如何使用OrientDB fetchPlan返回SQL Traverse

Question

In both Java and SQL I can recurse through a list of Vertices to get all linked nodes. But I can't seem to get the same result when using fetchPlan.

This returns the correct graph (all nodes linked to the parent but not other parents that share the same child node)

traverse out('Dependency') from #33

I am looking for a fetch plan that will return the same graph. Pasted below is a fetchPlan that is close but pulls in other root nodes and I only want all the children of a single parent.

id.getRecord().toJSON("fetchPlan:out_Dependency:6")

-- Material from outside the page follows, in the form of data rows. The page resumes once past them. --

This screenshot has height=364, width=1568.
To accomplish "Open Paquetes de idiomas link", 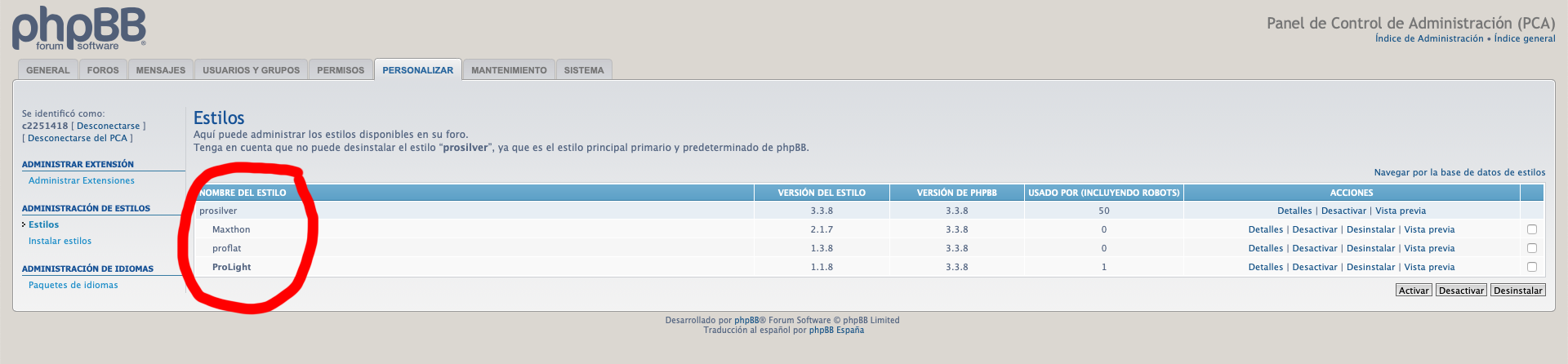I will pyautogui.click(x=73, y=285).
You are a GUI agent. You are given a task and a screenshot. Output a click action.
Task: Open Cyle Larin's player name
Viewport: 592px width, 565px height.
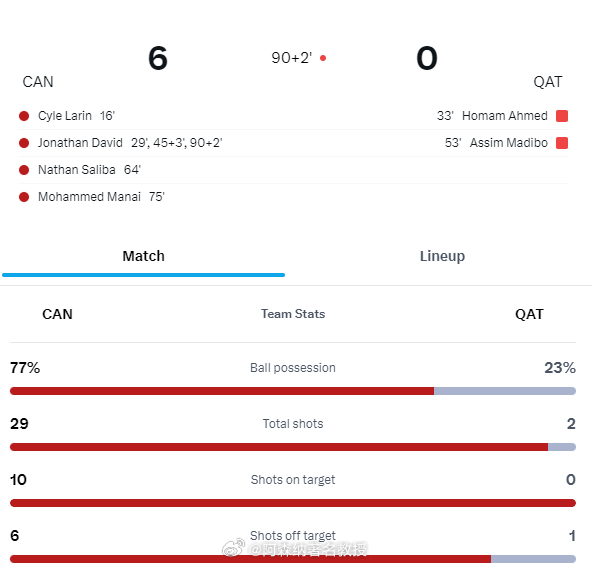click(x=65, y=116)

My DB has 2 Vertices and 1 Edge connecting them. Parent -> Edge -> Child. A child might be linked to multiple parents but from parent view I only want to see his children not connected Parents.

Answer 1

Try this:

select @this.toJSON('fetchPlan:out_Dependency:2') from #21:0

this is what I get:

as you can see the query returns me only the linked child and not the other parents.

Hope it helps.

Regards.

Answer 2

With javascript you could use this function with the paramenter rid

var g=orient.getGraph();
var nodes = [];
var previous=[];
var currently=[];
var b=g.command("sql","select from " + rid);
if(b.length>0){
    var vertex=b[0];
    previous.push(vertex);
    nodes.push(vertex);
    do{
        for(i=0;i<previous.length;i++){
            var vertexOut=previous[i];
            var vertices=g.command("sql","select expand(out('Dependency')) from "+ vertexOut.getId());
            for(j=0;j<vertices.length;j++){ 
                currently.push(vertices[j]);
                nodes.push(vertices[j]);
            }
        }
        change();
    }while(previous.length>0);
    return nodes;
}

function change(){
    previous=[];
    for (indice=0;indice<currently.length;indice++)
        previous.push(currently[indice]);
    currently=[];
}

Hope it helps